We'd like to provide a mechanism for ZODB users to save large, infrequently-changing chunks of binary data ( > ~ 1MB ) into storage that allows later accesses to the object to be more memory/space-efficient than current strategies that exist for accessing large objects.
Storing large seldom-changing binary objects in ZODB requires somewhat complicated application logic. When large objects are stored, they currently need to be broken up into many smaller ZODB records in primarily in order to reduce the amount of memory consumed when users wish to deal with the "blob" as a unit.
An example of using "straight" ZODB to store large binary content: The Zope 2 "Image"/"File" content objects use a "Pdata" class to service this requirement. Each Pdata object stores up to 64K of data. The "Image"/"File" object has a method which converts a file stream into multiple Pdata objects which are linked together in succession. A Pdata chain that is created from a 202KB file stream will end up looking like this:
next next next next
64K Pdata ----> 64K Pdata ----> 64K Pdata ----> 10K Pdata ----> None
The None at the end of the Pdata chain delineates the end of the chain.
When a Zope "Image"/"File: object is requested to be rendered to the browser, the File object has a method which iterates over all the Pdata objects, sending each in turn to the remote browser via a Zope RESPONSE.write method call.

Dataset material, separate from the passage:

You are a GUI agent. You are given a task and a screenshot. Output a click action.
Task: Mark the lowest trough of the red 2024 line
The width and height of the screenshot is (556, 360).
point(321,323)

It stops when the None pointer is encountered in the chain. This is fast and robust.
However, storing binary data in this way comes at a price. In order to increase the overall speed of access to objects stored within a ZODB storage, ZODB keeps an in-memory LRU cache of objects. When Pdata objects are accessed, they are placed in the cache and, if the cache is full, their insertion into the cache may evict other (possibly also frequently-accessed objects) out of the cache.
Also, in the case of Zope, when it serves up a large "file" from an object stored in ZODB, it tends to buffer data into a temporary file before actually sending content out to a remote browser. This requires IO/disk activity and CPU power.

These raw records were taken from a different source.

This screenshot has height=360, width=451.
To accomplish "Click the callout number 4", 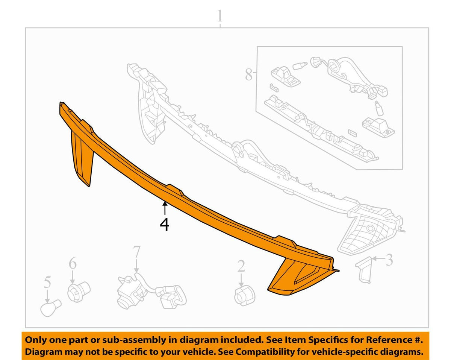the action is coord(165,225).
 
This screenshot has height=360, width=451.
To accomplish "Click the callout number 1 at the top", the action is coord(219,16).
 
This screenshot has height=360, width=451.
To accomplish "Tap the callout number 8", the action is coord(249,74).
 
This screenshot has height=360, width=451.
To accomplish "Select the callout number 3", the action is coord(389,260).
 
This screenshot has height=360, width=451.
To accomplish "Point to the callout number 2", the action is coord(241,266).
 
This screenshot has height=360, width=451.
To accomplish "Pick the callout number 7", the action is coord(136,252).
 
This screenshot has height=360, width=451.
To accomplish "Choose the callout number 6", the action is coord(73,264).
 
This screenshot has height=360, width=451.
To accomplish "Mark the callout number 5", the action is coord(47,282).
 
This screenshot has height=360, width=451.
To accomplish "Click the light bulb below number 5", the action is coord(50,308).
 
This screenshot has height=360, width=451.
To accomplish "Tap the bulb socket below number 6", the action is coord(79,292).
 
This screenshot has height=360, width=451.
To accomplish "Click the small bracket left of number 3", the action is coord(363,269).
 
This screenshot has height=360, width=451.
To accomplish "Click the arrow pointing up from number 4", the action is coord(165,208).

It would be more efficient to actually store large objects as files (or at least as objects which could be opened as a stream) instead of storing them in a ZODB storage as many distinct objects that need to be reassembled into a unit at processing time.
We'd like to create a common API for blob-like objects, allowing people to create their own blob object implementations. We'd also like to create a "reference" Blob implementation.

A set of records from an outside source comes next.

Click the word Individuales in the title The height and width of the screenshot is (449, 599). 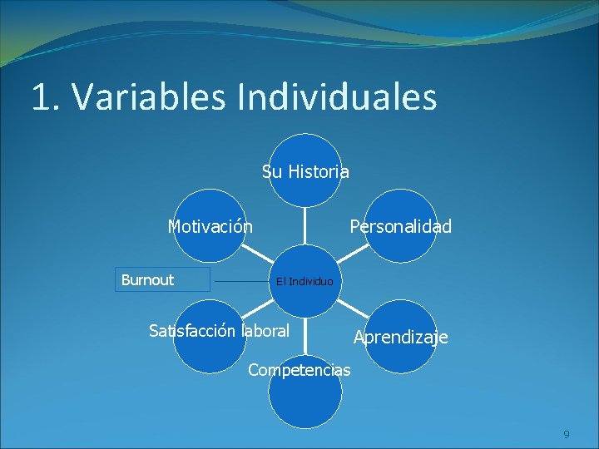(x=336, y=97)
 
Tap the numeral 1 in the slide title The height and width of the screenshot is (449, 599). (x=40, y=97)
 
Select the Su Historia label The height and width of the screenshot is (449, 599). (x=305, y=172)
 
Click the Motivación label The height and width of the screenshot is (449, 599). (x=210, y=226)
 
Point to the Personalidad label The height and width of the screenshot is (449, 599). (x=400, y=226)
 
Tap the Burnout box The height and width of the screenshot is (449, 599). (x=162, y=279)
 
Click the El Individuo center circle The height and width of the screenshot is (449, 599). (x=304, y=281)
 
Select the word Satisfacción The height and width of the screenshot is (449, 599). (x=193, y=331)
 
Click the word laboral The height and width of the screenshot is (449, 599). (x=265, y=331)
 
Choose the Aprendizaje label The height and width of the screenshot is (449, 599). (x=400, y=337)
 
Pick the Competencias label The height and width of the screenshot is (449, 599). (x=300, y=369)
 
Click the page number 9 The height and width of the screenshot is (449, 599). (x=567, y=435)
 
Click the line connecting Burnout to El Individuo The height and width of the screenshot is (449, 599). (x=241, y=281)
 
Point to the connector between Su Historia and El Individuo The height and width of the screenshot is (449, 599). (x=305, y=224)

The API for creating a blob may be used something like this within a method of a Persistent object:
def createMyBlob(self):
from ZODB.blob import FileBlob
self.blob = FileBlob()
fh = self.blob.open('wb')
fh.write('some_data')
fh.close()
The API for retrieving all data from a blob (not a common thing to want to do, but useful for demonstration) within a method of a Persistent object might look something like this:
def getAllMyBlobData(self):
fh = self.blob.open('rb')
data = fh.read()
fh.close()
return data
Essentially, a "FileBlob" in the above is a persistent object that has an "open" method which returns a file-like object. This is the minimum required API for blob objects.